Instructions to follow:
Every record must be copied exactly.

Given information:
☆ ☆ ☆

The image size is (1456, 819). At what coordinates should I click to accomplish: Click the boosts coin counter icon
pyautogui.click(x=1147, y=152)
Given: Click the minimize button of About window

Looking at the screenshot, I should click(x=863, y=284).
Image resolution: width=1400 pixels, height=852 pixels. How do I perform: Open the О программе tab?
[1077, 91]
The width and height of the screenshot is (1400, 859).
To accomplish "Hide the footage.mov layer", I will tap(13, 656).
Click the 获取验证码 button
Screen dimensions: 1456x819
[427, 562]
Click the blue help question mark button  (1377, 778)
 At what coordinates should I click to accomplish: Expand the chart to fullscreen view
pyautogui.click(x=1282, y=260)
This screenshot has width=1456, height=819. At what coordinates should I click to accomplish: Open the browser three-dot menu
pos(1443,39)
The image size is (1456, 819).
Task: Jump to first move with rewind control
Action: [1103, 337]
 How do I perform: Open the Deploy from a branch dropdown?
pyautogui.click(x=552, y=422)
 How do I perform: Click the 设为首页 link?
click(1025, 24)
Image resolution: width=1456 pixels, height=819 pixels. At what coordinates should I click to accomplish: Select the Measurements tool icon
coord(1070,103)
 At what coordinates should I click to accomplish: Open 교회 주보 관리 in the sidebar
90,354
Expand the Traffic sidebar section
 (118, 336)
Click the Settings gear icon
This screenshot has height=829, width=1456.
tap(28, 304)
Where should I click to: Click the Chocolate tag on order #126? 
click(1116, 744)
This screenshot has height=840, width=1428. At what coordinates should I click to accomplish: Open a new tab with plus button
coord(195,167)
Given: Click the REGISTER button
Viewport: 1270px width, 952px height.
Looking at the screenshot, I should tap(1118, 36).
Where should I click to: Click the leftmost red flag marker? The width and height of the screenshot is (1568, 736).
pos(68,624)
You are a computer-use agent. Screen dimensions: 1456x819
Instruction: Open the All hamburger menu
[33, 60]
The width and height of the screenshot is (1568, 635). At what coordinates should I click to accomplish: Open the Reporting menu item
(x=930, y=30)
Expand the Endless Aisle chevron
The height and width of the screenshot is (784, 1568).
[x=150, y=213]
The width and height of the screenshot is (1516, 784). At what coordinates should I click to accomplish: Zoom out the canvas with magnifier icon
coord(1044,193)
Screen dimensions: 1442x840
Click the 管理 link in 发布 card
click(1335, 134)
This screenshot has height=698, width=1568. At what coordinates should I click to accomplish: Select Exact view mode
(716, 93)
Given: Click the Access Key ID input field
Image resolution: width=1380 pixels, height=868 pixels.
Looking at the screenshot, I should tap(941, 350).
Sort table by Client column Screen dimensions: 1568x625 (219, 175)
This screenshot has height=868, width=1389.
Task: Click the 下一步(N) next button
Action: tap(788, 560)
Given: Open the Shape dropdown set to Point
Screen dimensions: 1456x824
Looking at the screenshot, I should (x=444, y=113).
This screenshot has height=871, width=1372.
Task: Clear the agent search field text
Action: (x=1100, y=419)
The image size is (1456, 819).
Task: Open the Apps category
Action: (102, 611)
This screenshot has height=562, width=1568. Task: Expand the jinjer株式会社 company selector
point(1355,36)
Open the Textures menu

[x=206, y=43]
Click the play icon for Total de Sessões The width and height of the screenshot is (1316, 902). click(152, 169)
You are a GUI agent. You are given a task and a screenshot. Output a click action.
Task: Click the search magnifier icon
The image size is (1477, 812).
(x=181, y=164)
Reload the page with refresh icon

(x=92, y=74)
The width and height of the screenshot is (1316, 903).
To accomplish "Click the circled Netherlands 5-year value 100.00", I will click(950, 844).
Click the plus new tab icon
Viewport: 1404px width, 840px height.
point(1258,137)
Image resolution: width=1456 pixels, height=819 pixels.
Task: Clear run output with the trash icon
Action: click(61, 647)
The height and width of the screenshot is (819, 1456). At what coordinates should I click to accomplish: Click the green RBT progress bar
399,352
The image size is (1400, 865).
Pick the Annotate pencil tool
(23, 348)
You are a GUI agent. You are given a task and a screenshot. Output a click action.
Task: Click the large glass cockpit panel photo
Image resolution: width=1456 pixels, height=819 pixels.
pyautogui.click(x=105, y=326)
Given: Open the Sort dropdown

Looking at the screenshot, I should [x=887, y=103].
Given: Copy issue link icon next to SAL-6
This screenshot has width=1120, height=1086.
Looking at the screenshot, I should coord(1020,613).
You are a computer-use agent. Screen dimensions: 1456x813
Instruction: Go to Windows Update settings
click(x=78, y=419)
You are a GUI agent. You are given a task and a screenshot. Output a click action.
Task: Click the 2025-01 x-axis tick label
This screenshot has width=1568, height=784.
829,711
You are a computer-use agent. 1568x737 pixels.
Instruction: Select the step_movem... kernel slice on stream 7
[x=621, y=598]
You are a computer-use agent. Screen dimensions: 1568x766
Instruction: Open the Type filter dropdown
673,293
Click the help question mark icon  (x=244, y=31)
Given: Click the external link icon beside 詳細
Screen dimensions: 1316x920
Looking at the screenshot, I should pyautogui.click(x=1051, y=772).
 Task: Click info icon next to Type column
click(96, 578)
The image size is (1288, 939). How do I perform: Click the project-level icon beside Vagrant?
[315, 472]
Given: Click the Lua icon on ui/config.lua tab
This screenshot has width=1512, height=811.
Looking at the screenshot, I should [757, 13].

☆ ☆ ☆

Result for this exercise:
The image size is (1456, 819). At what coordinates should I click to accomplish: Click the boosts coin counter icon
pyautogui.click(x=1147, y=152)
Given: Click the minimize button of About window

Looking at the screenshot, I should click(x=863, y=284).
Image resolution: width=1400 pixels, height=852 pixels. How do I perform: Open the О программе tab?
[1077, 91]
The width and height of the screenshot is (1400, 859).
To accomplish "Hide the footage.mov layer", I will tap(13, 656).
Click the 获取验证码 button
Screen dimensions: 1456x819
[427, 562]
Click the blue help question mark button  (1377, 778)
 At what coordinates should I click to accomplish: Expand the chart to fullscreen view
pyautogui.click(x=1282, y=260)
This screenshot has width=1456, height=819. At what coordinates should I click to accomplish: Open the browser three-dot menu
pos(1443,39)
The image size is (1456, 819).
Task: Jump to first move with rewind control
Action: [1103, 337]
 How do I perform: Open the Deploy from a branch dropdown?
pyautogui.click(x=552, y=422)
 How do I perform: Click the 设为首页 link?
click(1025, 24)
Image resolution: width=1456 pixels, height=819 pixels. At what coordinates should I click to accomplish: Select the Measurements tool icon
coord(1070,103)
 At what coordinates should I click to accomplish: Open 교회 주보 관리 in the sidebar
90,354
Expand the Traffic sidebar section
 (118, 336)
Click the Settings gear icon
This screenshot has height=829, width=1456.
tap(28, 304)
Where should I click to: Click the Chocolate tag on order #126? 
click(1116, 744)
This screenshot has height=840, width=1428. At what coordinates should I click to accomplish: Open a new tab with plus button
coord(195,167)
Given: Click the REGISTER button
Viewport: 1270px width, 952px height.
Looking at the screenshot, I should tap(1118, 36).
Where should I click to: Click the leftmost red flag marker? The width and height of the screenshot is (1568, 736).
pos(68,624)
You are a computer-use agent. Screen dimensions: 1456x819
Instruction: Open the All hamburger menu
[33, 60]
The width and height of the screenshot is (1568, 635). At what coordinates should I click to accomplish: Open the Reporting menu item
(x=930, y=30)
Expand the Endless Aisle chevron
The height and width of the screenshot is (784, 1568).
[x=150, y=213]
The width and height of the screenshot is (1516, 784). At what coordinates should I click to accomplish: Zoom out the canvas with magnifier icon
coord(1044,193)
Screen dimensions: 1442x840
Click the 管理 link in 发布 card
click(1335, 134)
This screenshot has height=698, width=1568. At what coordinates should I click to accomplish: Select Exact view mode
(716, 93)
Given: Click the Access Key ID input field
Image resolution: width=1380 pixels, height=868 pixels.
Looking at the screenshot, I should tap(941, 350).
Sort table by Client column Screen dimensions: 1568x625 (219, 175)
This screenshot has height=868, width=1389.
Task: Click the 下一步(N) next button
Action: tap(788, 560)
Given: Open the Shape dropdown set to Point
Screen dimensions: 1456x824
Looking at the screenshot, I should (x=444, y=113).
This screenshot has height=871, width=1372.
Task: Clear the agent search field text
Action: (x=1100, y=419)
The image size is (1456, 819).
Task: Open the Apps category
Action: (102, 611)
This screenshot has height=562, width=1568. Task: Expand the jinjer株式会社 company selector
point(1355,36)
Open the Textures menu

[x=206, y=43]
Click the play icon for Total de Sessões The width and height of the screenshot is (1316, 902). click(152, 169)
You are a GUI agent. You are given a task and a screenshot. Output a click action.
Task: Click the search magnifier icon
The image size is (1477, 812).
(x=181, y=164)
Reload the page with refresh icon

(x=92, y=74)
The width and height of the screenshot is (1316, 903).
To accomplish "Click the circled Netherlands 5-year value 100.00", I will click(950, 844).
Click the plus new tab icon
Viewport: 1404px width, 840px height.
point(1258,137)
Image resolution: width=1456 pixels, height=819 pixels.
Task: Clear run output with the trash icon
Action: click(61, 647)
The height and width of the screenshot is (819, 1456). At what coordinates should I click to accomplish: Click the green RBT progress bar
399,352
The image size is (1400, 865).
Pick the Annotate pencil tool
(23, 348)
You are a GUI agent. You are given a task and a screenshot. Output a click action.
Task: Click the large glass cockpit panel photo
Image resolution: width=1456 pixels, height=819 pixels.
pyautogui.click(x=105, y=326)
Given: Open the Sort dropdown

Looking at the screenshot, I should [x=887, y=103].
Given: Copy issue link icon next to SAL-6
This screenshot has width=1120, height=1086.
Looking at the screenshot, I should coord(1020,613).
You are a computer-use agent. Screen dimensions: 1456x813
Instruction: Go to Windows Update settings
click(x=78, y=419)
You are a GUI agent. You are given a task and a screenshot. Output a click action.
Task: Click the 2025-01 x-axis tick label
This screenshot has width=1568, height=784.
829,711
You are a computer-use agent. 1568x737 pixels.
Instruction: Select the step_movem... kernel slice on stream 7
[x=621, y=598]
You are a computer-use agent. Screen dimensions: 1568x766
Instruction: Open the Type filter dropdown
673,293
Click the help question mark icon  (x=244, y=31)
Given: Click the external link icon beside 詳細
Screen dimensions: 1316x920
Looking at the screenshot, I should pyautogui.click(x=1051, y=772).
 Task: Click info icon next to Type column
click(96, 578)
The image size is (1288, 939). How do I perform: Click the project-level icon beside Vagrant?
[315, 472]
Given: Click the Lua icon on ui/config.lua tab
This screenshot has width=1512, height=811.
Looking at the screenshot, I should [757, 13].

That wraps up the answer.